What does this change mean for the average Singaporean? And for that matter, what else should you know about CPF contributions in 2023?

Increase in CPF Contribution Salary Cap

Starting this year, the CPF contribution salary cap will gradually increase to a new limit of S$8,000. To help employers and workers adjust to the new salary cap, the change will take place over four stages, as follows:

Current S$6,000
Sep 2023 S$6,300
Jan 2024 S$6,800
Jan 2025 S$7,400
Jan 2026 S$8,000

This change is significant due to the effect it will have throughout the workforce.

Most notably, the labour cost will increase for employers, as companies have to contribute to their employee’s CPF account equal to a percentage of their gross salary.

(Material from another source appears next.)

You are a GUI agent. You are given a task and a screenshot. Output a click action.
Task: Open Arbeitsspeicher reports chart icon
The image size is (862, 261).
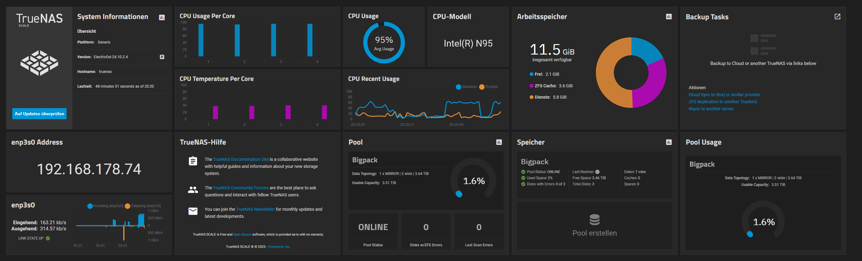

Raising the salary cap to S$8,000 means companies have to pay more in CPF contributions for longer.

take home pay CPF 2023
Source: Unsplash

How Raising the CPF Salary Cap Will Impact Singaporeans

Raising the CPF salary cap will result in a reduction in take-home pay. While this may sound alarming, the impact may not be as serious as thought.

Firstly, the change only affects those currently earning between S$6,000 and S$8,000 per month. Those who have not reached this income level will not see any changes to their take-home pay.

Secondly, while nobody relishes having less money to meet their daily expenses, how much will take-home pay be reduced? Let’s find out with some rough calculations.

Related: 5 Reasons You Must Have an Emergency Fund

Let’s assume you currently earn S$6,500 per month. As the CPF contribution cap is S$6,000 at present, you only need to contribute 20% of S$6,000 to your CPF account. No deduction is required on the remaining S$500.

Hence, your current take-home pay is (80% x S$6,000) + S$500 = S$5,300

Now, here’s how your take-home pay will change as the salary cap goes up.

In our hypothetical scenario, the difference in take-home pays amounts to S$100 by Jan 2024. There is no further impact beyond that as long as the salary remains the same.

Indeed, the individuals most impacted by the change are those who are already earning S$8,000 or more per month. Their take-home pay will be reduced from S$6,800 to S$6,400 by Jan 2026.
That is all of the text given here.